What’s striking is that the Times published it without publishing a rebuttal.
As of this writing, there has been no counter-opinion in the Times’ pages, despite the fact that Rhodes accuses Israel of conduct bordering on war crimes, flirts with the genocide charge, and implicitly indicts American support for Israel as morally corrupt. Outside the Times, his argument has been dismantled by urban-warfare experts like John Spencer and others who actually study the laws of armed conflict. Inside the Times? Crickets.
For a paper that still styles itself as the “newspaper of record,” that omission matters.
For more than a century, the New York Times has carried the motto “All the News That’s Fit to Print,” a standard adopted in 1896 to signal rigor, restraint, and fidelity to fact. That promise matters most when the subject is war, when accusations are grave, emotions are raw, and errors are measured in lives, not column inches. Publishing a sweeping moral indictment of Israel’s conduct without offering readers any factual rebuttal or countervailing expert analysis does not honor that tradition. It leaves the argument untested and the record incomplete.
Rhodes’s essay raises serious legal and moral assertions about Israel’s conduct and the rules-based order, yet it omits key facts about the October 7 attack, misstates core principles of international humanitarian law, and presents a framework for self-defense that no democracy, including the United States, could realistically adopt.
To understand Israel’s response, one must begin with the scale of the attack on October 7, a scale Rhodes never confronts.

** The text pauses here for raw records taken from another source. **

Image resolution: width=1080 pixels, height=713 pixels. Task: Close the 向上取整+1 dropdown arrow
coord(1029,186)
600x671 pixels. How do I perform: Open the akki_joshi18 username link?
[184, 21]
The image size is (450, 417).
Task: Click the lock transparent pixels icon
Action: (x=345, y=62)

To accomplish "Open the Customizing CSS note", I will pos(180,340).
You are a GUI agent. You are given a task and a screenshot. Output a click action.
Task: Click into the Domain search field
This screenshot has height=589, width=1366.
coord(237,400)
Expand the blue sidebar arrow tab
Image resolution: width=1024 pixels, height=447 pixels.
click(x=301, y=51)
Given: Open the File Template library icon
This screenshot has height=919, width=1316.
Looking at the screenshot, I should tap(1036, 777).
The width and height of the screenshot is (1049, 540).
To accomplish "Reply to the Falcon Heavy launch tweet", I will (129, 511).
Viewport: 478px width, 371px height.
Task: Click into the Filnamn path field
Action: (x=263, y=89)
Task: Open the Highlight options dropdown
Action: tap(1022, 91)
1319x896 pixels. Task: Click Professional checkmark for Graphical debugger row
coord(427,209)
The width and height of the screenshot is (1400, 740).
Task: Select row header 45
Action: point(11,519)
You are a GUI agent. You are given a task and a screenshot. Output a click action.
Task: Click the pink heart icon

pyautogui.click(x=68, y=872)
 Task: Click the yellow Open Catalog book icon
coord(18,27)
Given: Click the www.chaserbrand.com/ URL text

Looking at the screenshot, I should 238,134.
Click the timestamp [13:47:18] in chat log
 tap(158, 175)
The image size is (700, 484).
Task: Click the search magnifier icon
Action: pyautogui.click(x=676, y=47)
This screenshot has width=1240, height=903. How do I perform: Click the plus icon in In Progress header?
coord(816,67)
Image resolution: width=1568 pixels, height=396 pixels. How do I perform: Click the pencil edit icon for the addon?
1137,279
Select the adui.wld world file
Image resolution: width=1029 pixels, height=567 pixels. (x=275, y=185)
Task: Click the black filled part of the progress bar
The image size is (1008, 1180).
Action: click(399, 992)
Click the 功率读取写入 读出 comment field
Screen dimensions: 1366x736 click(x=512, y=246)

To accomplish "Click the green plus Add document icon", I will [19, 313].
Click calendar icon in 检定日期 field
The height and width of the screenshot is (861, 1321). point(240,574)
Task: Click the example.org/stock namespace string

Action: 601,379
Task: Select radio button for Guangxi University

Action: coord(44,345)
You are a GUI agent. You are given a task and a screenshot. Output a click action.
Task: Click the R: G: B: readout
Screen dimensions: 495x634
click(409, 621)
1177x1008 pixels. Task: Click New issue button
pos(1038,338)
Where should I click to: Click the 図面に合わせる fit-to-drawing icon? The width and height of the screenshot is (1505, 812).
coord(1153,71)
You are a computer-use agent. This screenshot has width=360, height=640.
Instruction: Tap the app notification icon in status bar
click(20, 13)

Hamas terrorists murdered roughly 1,200 Israelis and kidnapped more than 250. Israel’s population is about one-thirty-fourth that of the United States. Scaled to American population, the attack would be equivalent to 41,000 Americans killed in a single day.
Imagine terrorists crossing from Mexico into Texas, slaughtering 41,000 people and abducting roughly 8,600 which is about the size of the entire freshman class at the University of Texas at Austin. No American president, Democratic or Republican, would respond to that with what Rhodes calls “restraint.” Under Article 51 of the U.N. Charter, every sovereign nation possesses the right, and obligation, to defend itself after an armed attack. Israel is not an exception to this principle; it is the test case.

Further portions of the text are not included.